Pseudodystonia: A new perspective on an old phenomenon

Abstract

Pseudodystonia represents a wide range of conditions that mimic dystonia, including disorders of the peripheral nervous system, spinal cord, brainstem, thalamus, cortex and non-neurological conditions such as musculoskeletal diseases. Here, we propose a definition of pseudodystonia and suggest a classification based on underlying pathophysiological mechanisms. We describe phenomenology of different forms of pseudodystonia and point to distinctions between dystonia and pseudodystonia as well as challenging issues that may arise in clinical practice. The term pseudodystonia can be used to describe abnormal postures, repetitive movements or both, in which results of clinical, imaging, laboratory or electrophysiological investigations provide definite explanation of symptoms which is not compatible with dystonia.
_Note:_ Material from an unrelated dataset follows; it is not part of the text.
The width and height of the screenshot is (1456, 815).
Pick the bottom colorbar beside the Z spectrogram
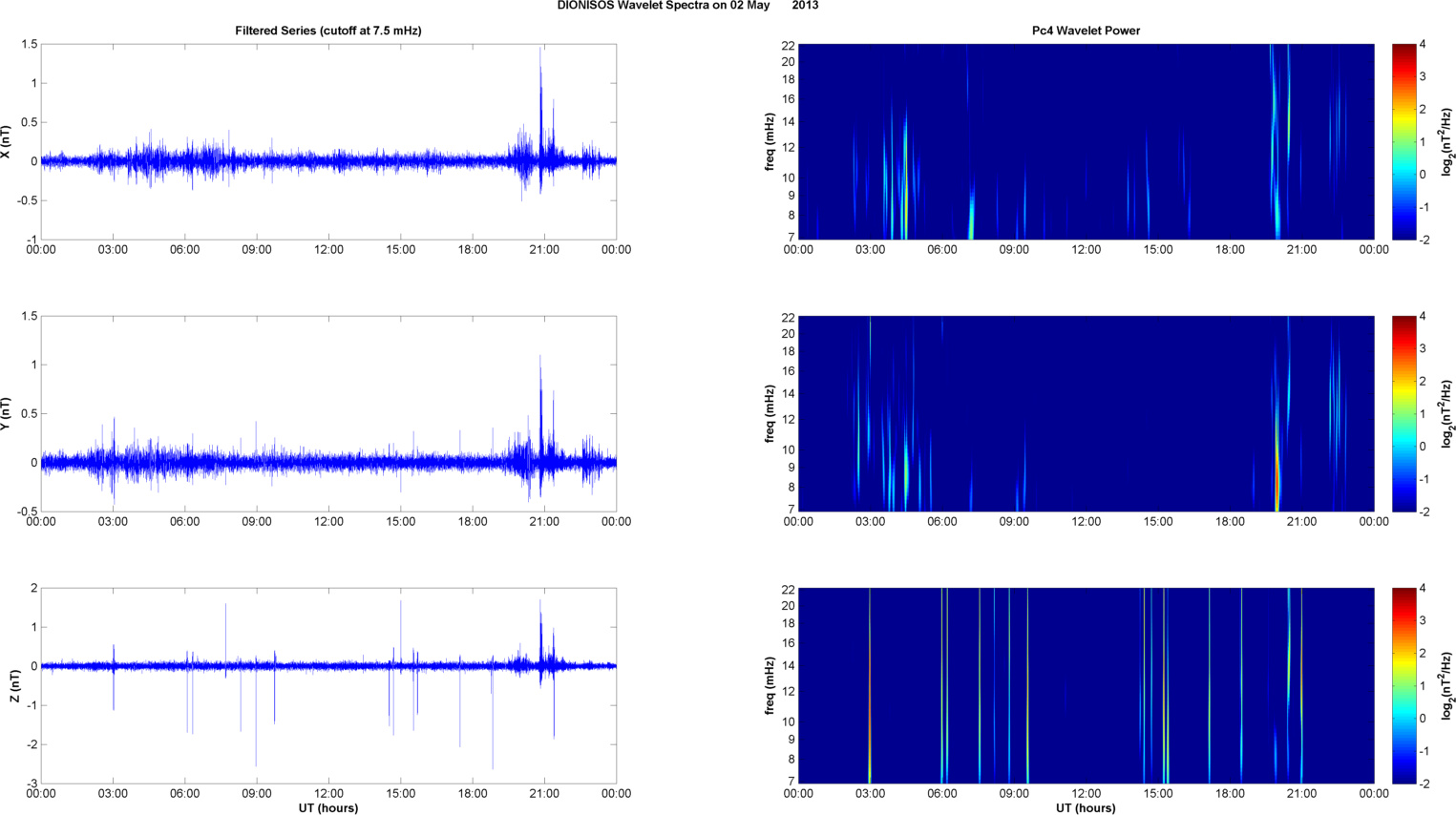coord(1403,685)
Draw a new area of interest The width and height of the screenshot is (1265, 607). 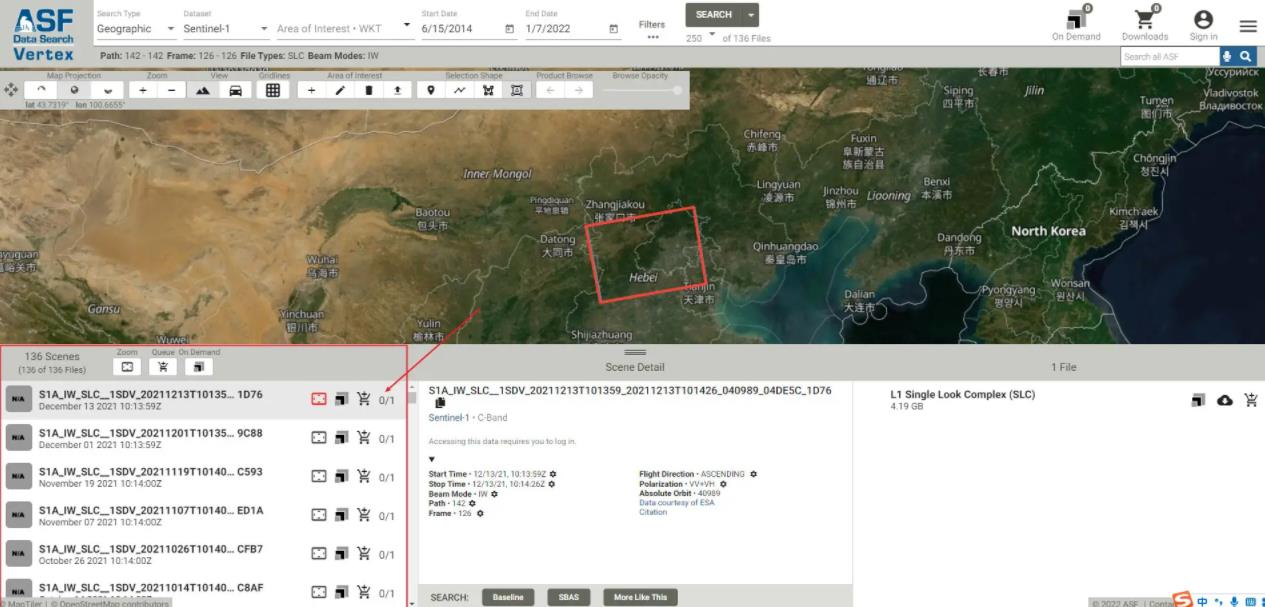coord(340,90)
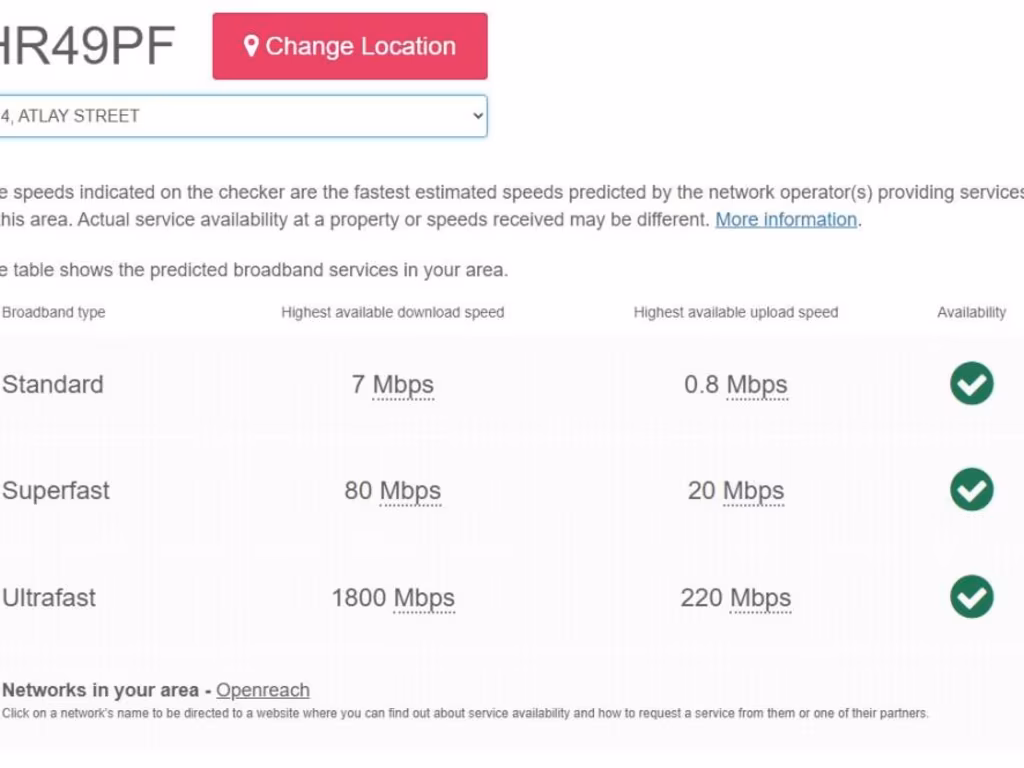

Pseudodystonia can be classified into non-neurological disorders of the musculoskeletal system, disorders of sensory pathways, disorders of motor pathways and compensatory postures in other neurological diseases. Presence of associated neurological findings in the affected body part is the key towards diagnosis of pseudodystonia. Additional supporting features are the presence of fixed postures, the absence of sensory trick, acute mode of onset and severe pain. Worsening on eye closure, traditionally considered typical for pseudodystonia, is not always present and can also appear in dystonia. It is challenging to separate dystonia and pseudodystonia in patients with thalamic lesions or corticobasal syndrome, where abnormal postures coexist with sensory loss. Many cases of pseudodystonia are treatable. Therefore, it is essential to consider pseudodystonia in a differential diagnosis of abnormal postures until a detailed neurological examination rules it out.